COA rules campaign comments made in response to negative mailers are not defamation

By Liz Nass
Gongwer News Service


The Court of Appeals ruled on a case of defamation in a dispute regarding negative campaign materials, finding the subject caught in the crossfire was not defamed in the process.

In Sharon Schram v. Dow Silicones Corporation and Christian Valasquez (Docket No. 370019), Schram found herself referenced during a bitter Republican primary between then-Rep. Annette Glenn and Valasquez for 35th Senate District seat.

Schram had worked under Valasquez at Dow Corning before he jumped into politics. She had previously sued the company for sex and disability discrimination. A federal court did not settle the debate on whether Schram faced discrimination.

Glenn released negative mailers attacking Valasquez during the primary, painting him as a defendant in the discrimination case filed by Schram, asking voters to decide if Valasquez would “ensure men and women are treated equally under the law.” The mailer insisted Valasquez had an active role in the lawsuit and Schram’s firing.

Valasquez publicly defended himself on social media and in the media, calling the mailer an “untruth,” claiming he was merely a witness in the case and did not have anything to do with firing Schram.

By calling the mailer false, Schram then filed a lawsuit on defamation because she believed he was saying her claims in the lawsuit were false and denied her perspective.

In a published decision written by Judge Brock Swartzle, the court sided with a trial court that said Valasquez’s defense was not defamatory of Schram but instead a subjective opinion on his own involvement in the case.

She also claimed that his likes on posts defending him were defamatory as well.
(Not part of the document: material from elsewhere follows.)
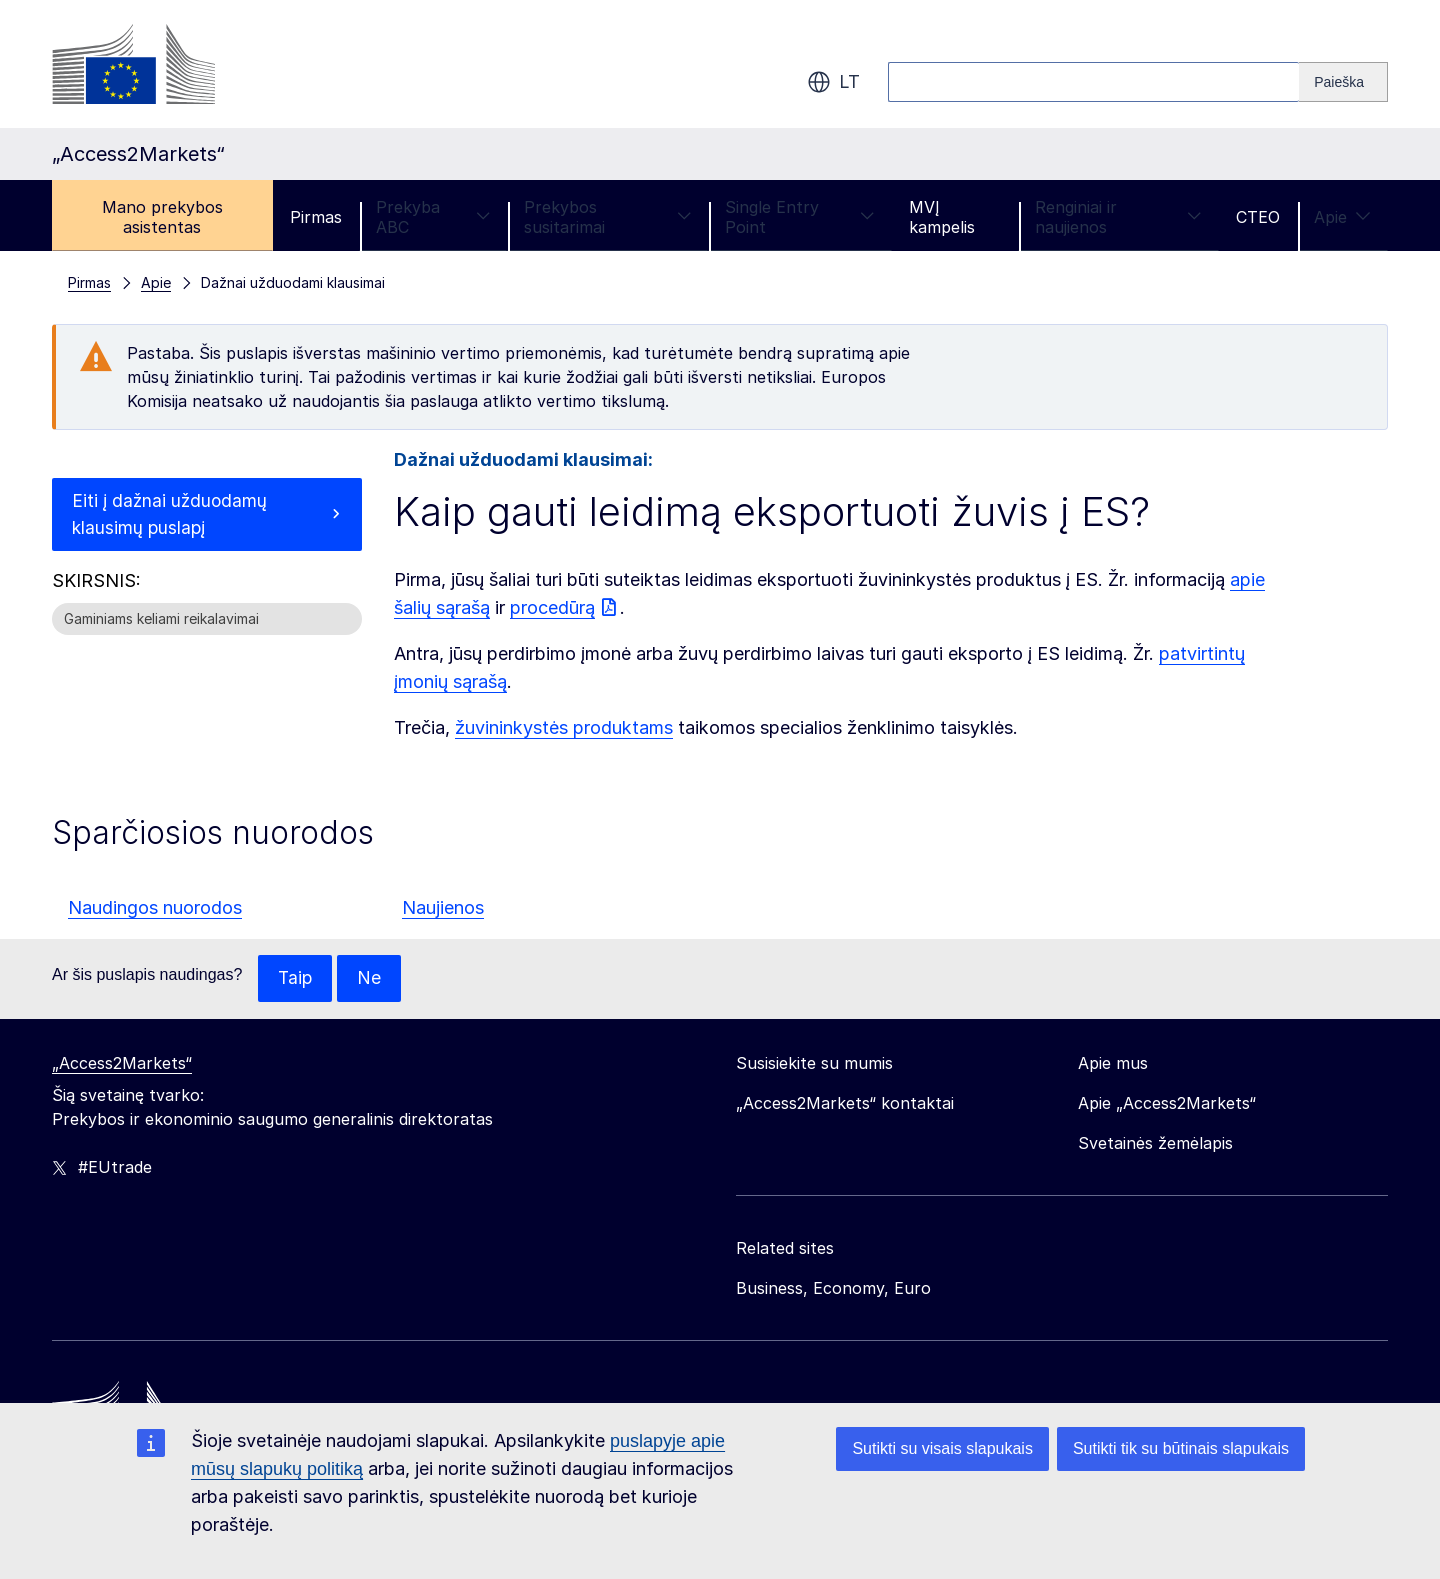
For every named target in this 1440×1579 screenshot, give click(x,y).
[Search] (1343, 82)
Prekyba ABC (433, 217)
Swartzle wrote that “the mere ‘like’-ing of a purported defamatory statement on social media is not sufficient for republication purpose.”
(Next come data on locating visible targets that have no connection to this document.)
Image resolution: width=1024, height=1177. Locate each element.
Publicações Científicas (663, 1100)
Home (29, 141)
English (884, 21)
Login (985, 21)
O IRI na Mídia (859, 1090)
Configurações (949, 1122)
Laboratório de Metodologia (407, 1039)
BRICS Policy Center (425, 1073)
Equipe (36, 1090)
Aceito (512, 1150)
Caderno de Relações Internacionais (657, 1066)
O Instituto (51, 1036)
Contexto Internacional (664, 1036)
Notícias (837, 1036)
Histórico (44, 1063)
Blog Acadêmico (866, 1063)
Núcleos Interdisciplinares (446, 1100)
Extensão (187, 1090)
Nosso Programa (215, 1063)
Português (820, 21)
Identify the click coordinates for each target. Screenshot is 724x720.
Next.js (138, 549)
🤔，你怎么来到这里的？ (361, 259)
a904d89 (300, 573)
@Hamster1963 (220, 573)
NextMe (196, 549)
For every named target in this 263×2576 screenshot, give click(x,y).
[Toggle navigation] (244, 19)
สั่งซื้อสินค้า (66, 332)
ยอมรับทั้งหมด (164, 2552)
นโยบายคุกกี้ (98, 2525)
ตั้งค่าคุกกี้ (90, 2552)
Swartzle also wrote that his statements clearly target Glenn and her campaign, not Schram.

“Considered together, there is no genuine issue of material fact as to whether Velasquez acted in good faith and without actual malice to Schram when he said that the Glenn campaign mailer was ‘an untruth’ and ‘misleading and untrue.’ A reasonable reader would not expect that someone involved in a lawsuit—even as a nonparty—would show the objectivity of a judge when talking about the lawsuit,” Swartzle wrote. “In other words, the notion that opposing sides in a lawsuit might view and describe contested evidence in different lights can hardly be called defamatory or false light, without more.”
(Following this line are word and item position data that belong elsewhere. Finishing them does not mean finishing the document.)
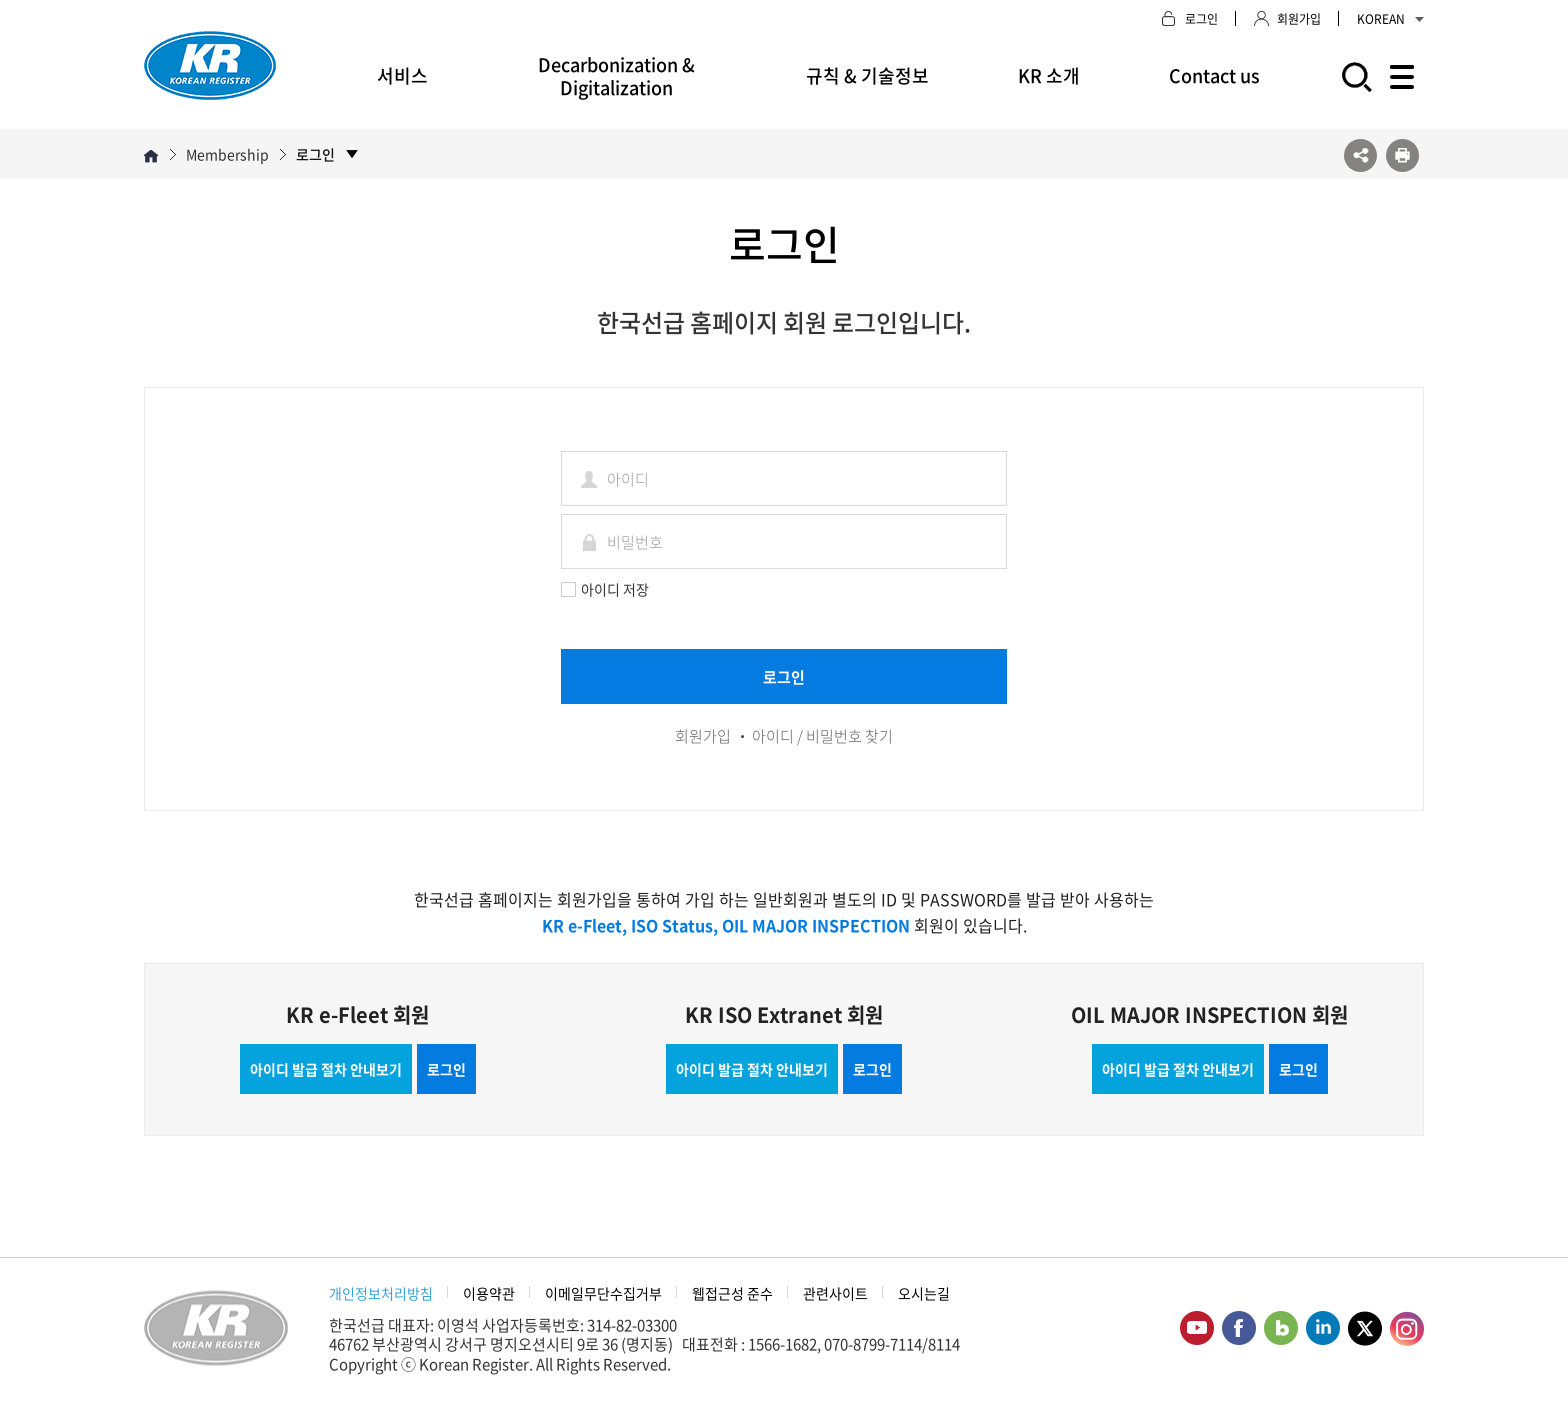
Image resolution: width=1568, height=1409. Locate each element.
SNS (1360, 155)
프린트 (1402, 155)
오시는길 (924, 1293)
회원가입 (703, 736)
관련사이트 (835, 1293)
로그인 (446, 1069)
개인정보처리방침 (381, 1293)
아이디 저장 (605, 589)
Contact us (1214, 75)
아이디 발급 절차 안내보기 (326, 1069)
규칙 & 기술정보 (867, 75)
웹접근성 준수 (732, 1293)
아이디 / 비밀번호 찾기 (822, 736)
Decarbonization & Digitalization (616, 76)
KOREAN (1390, 19)
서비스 (402, 75)
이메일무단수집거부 (603, 1293)
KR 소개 (1049, 75)
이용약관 (489, 1293)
Swartzle continued that Valasquez’s statements could “suggest that some or all of the claims in the federal lawsuit were mistaken, as not every untrue statement uttered by someone necessarily means that the person is a liar” and “untrue statements can be made on the basis of incomplete information, an honest misperception.”

Judges Kristina Robinson Garrett and Randy Wallace also affirmed the decision.